**Exercise 1:**
Answer these questions using the guitar strings text:
(a) Which materials does it list as common for electric guitar strings?
(b) What gauge range does it give for the acoustic Heavy Gauge?
(c) Which electric guitar gauge range does it say is often used for jazz?

**Text:**
If you’re relatively new to the guitar-slinging world (or even if you are an experienced campaigner) you may, at some point, have wondered: what’s the difference between the various types of guitar strings available?  You may have even browsed the ‘wall of strings’ at your local guitar shop for a while and then decided to settle on the same set of strings you’ve been playing for 10 years, purely out of fear of the unknown.  My intention with this month’s article, is to provide some useful information that will assist you with making that decision easier and to help you make the right choices for the appropriate instrument (and for the tone goals you have in mind).

I will start by giving a brief summary of the basic string fundamentals of both acoustic and electric guitars.

*Note: I have excluded bass guitars and will focus solely on standard 6 string guitars.  No offence, bassists, but this may be a future topic on it’s own!

Acoustic Guitars

*Heavier gauge strings are often used (they are louder and more receptive to heavy strumming)

*Common materials are bronze/brass, phosphor bronze, silk/steel, also nylon/combination for classical styles.

*Heavier strings also means harder string-bending

*Good for slide guitar also

Electric Guitars

*Light to medium gauges are more often used

*Common materials used include nickel-plated steel, pure nickel, stainless steel.

*The combination of type of guitar body, strings and amplifier means a much wider palate of tonal variety is achievable.

Now that we’ve covered the basics, the following categories detail some of the specifics of guitar strings and their common purposes:

  1. STRING GAUGE

Firstly, it’s important to note that the gauge scales are slightly different between acoustic and electric guitars (but the same terminology and unit measurements of 1/1000 of an inch are used).

Acoustic Guitar gauges:

0.010 – 0.047 (often labelled ‘Extra light gauge’, however these terminologies may vary amongst difference manufacturers)

0.012 – 0.053 (Light Gauge)

0.013 – 0.056 (Medium Gauge)

0.014 – 0.059 (Heavy Gauge)

Electric Guitar gauges:

0.009 – 0.042 (Super Light Gauge, great for Strats and for easy string bending)

0.010 – 0.046 (Regular Light Gauge, the perfect all-rounder)

0.011 – 0.050 (Medium Gauge)

0.012 – 0.052 (Heavy Gauge, often used for jazz)

*changing string gauge may require a fresh guitar set up (often requires truss rod/neck adjustments and subsequent adjustments to the playing action and intonation.  Particularly if you are increasing the string gauge to heavier strings).

**Material for this exercise:**
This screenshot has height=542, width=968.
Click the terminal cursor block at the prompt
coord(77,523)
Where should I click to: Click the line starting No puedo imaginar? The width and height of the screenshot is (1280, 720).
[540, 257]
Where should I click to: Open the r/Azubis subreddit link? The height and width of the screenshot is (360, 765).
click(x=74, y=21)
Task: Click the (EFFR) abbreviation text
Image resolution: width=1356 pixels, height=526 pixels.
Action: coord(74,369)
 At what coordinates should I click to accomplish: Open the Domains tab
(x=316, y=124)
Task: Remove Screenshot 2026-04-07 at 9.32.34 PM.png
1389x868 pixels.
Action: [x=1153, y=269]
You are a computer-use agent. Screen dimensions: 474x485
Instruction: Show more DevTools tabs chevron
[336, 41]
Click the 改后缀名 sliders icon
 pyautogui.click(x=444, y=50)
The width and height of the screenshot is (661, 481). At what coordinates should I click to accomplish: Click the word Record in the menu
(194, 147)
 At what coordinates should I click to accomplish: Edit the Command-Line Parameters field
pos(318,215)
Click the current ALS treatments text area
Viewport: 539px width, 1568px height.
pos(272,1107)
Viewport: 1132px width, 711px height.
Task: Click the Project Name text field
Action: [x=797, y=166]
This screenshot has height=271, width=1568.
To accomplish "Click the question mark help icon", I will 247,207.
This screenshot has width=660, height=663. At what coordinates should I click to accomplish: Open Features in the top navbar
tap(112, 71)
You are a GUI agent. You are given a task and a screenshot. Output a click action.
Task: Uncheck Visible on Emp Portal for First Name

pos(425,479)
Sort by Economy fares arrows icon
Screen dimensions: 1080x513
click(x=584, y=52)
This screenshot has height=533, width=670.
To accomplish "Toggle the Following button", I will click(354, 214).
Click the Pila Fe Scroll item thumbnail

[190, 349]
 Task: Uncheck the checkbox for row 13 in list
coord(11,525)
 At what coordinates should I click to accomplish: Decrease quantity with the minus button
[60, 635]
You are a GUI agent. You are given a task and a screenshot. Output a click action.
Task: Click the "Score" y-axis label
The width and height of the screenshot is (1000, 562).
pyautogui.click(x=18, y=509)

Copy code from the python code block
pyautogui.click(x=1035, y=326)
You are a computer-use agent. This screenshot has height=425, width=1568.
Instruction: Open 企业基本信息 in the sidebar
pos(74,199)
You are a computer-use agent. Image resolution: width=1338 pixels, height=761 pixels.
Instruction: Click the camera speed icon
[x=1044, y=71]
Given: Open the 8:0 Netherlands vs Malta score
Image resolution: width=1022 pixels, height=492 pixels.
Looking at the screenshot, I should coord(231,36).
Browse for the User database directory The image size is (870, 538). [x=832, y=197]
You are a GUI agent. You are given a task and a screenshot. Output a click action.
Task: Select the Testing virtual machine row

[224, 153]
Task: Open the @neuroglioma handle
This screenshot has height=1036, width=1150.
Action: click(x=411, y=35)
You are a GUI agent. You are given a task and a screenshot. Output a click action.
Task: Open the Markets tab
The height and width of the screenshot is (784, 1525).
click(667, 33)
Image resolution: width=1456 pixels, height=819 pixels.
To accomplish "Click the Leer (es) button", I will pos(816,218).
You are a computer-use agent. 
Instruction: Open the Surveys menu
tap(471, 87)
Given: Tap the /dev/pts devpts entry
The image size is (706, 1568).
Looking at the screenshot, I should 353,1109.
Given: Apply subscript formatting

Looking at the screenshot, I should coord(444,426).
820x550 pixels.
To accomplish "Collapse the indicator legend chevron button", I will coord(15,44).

**Exercise 2:** Turn the rows starting at the line that contains "Browse for the" and ending at the line that contains "click(667, 33)" into a numbered list, one line per item, with blank lines left out.

**Final result 1:**
(a) Nickel-plated steel, pure nickel and stainless steel.
(b) 0.014 – 0.059.
(c) 0.012 – 0.052.

**Final result 2:**
1. Browse for the User database directory The image size is (870, 538). [x=832, y=197]
2. You are a GUI agent. You are given a task and a screenshot. Output a click action.
3. Task: Select the Testing virtual machine row
4. [224, 153]
5. Task: Open the @neuroglioma handle
6. This screenshot has height=1036, width=1150.
7. Action: click(x=411, y=35)
8. You are a GUI agent. You are given a task and a screenshot. Output a click action.
9. Task: Open the Markets tab
10. The height and width of the screenshot is (784, 1525).
11. click(667, 33)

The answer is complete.